Thaddaeus’ story doesn’t end there. Some thirty years later, Jesus sees him and there is a strange connection, one that results in Jesus choosing Thaddaeus to follow him and be one of the 12, one of the elite, one of the inner circle to witness the life, death and resurrection of the Son of God, the glory that the world hopes for, and hopes in.
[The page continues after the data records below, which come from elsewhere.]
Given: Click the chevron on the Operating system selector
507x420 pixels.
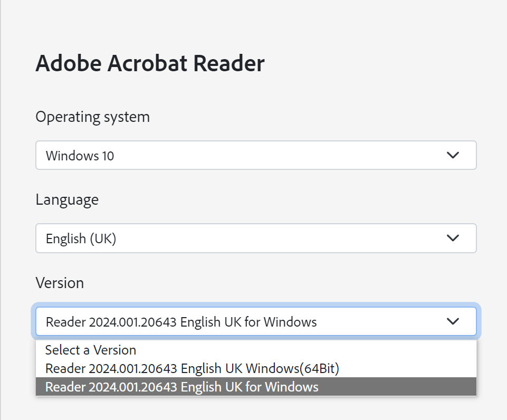Looking at the screenshot, I should click(453, 155).
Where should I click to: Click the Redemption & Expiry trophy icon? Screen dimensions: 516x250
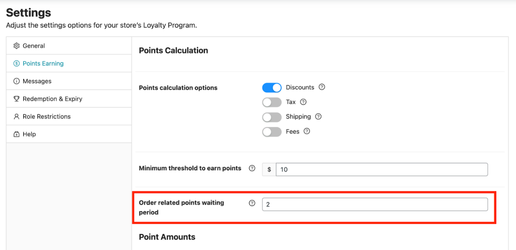17,99
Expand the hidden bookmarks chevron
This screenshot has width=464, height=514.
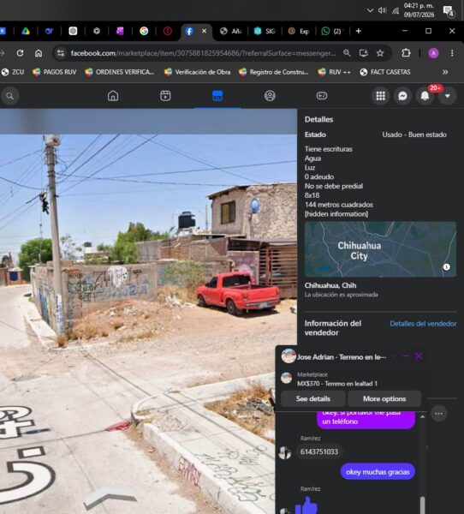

Consider a few others who lingered in the presence and hope of God, after the pomp and circumstance was gone; others who took the time to hang out in the background, in places where they did not find immediate satisfaction or look for personal notoriety:
• the women at the tomb: lingered after the work and witness of Jesus, by all reasonable accounts, was all over!
• Matthias: the apostle that was one of the original 70 sent out by Jesus in Luke 10:1-20, and later is the one chosen to replace Judas as he lingered with the 120 in the upper room just before Pentecost (Acts 1:15)
• Anna and Simeon: after the church had failed to deliver the deliverer, failed to give them the hope and consolation they were looking for, yet they lingered in the church, in the place of prayer, hoping in God rather in religion! (Luke 2:25-38)

How about you? Is it possible that if you linger, not only after the pomp and circumstance is over, after all others have left and gone their merry ways, and if you linger in faith that the Word of God is love and that God’s greatest desire is to rest not only in your arms, but in your heart, do you not believe that even after the end you may encounter the glory of God, the hope and consolation made known in Christ?

I believe so! I hope so! I know so! And so, I linger!
In the Hope of God through Christ Jesus!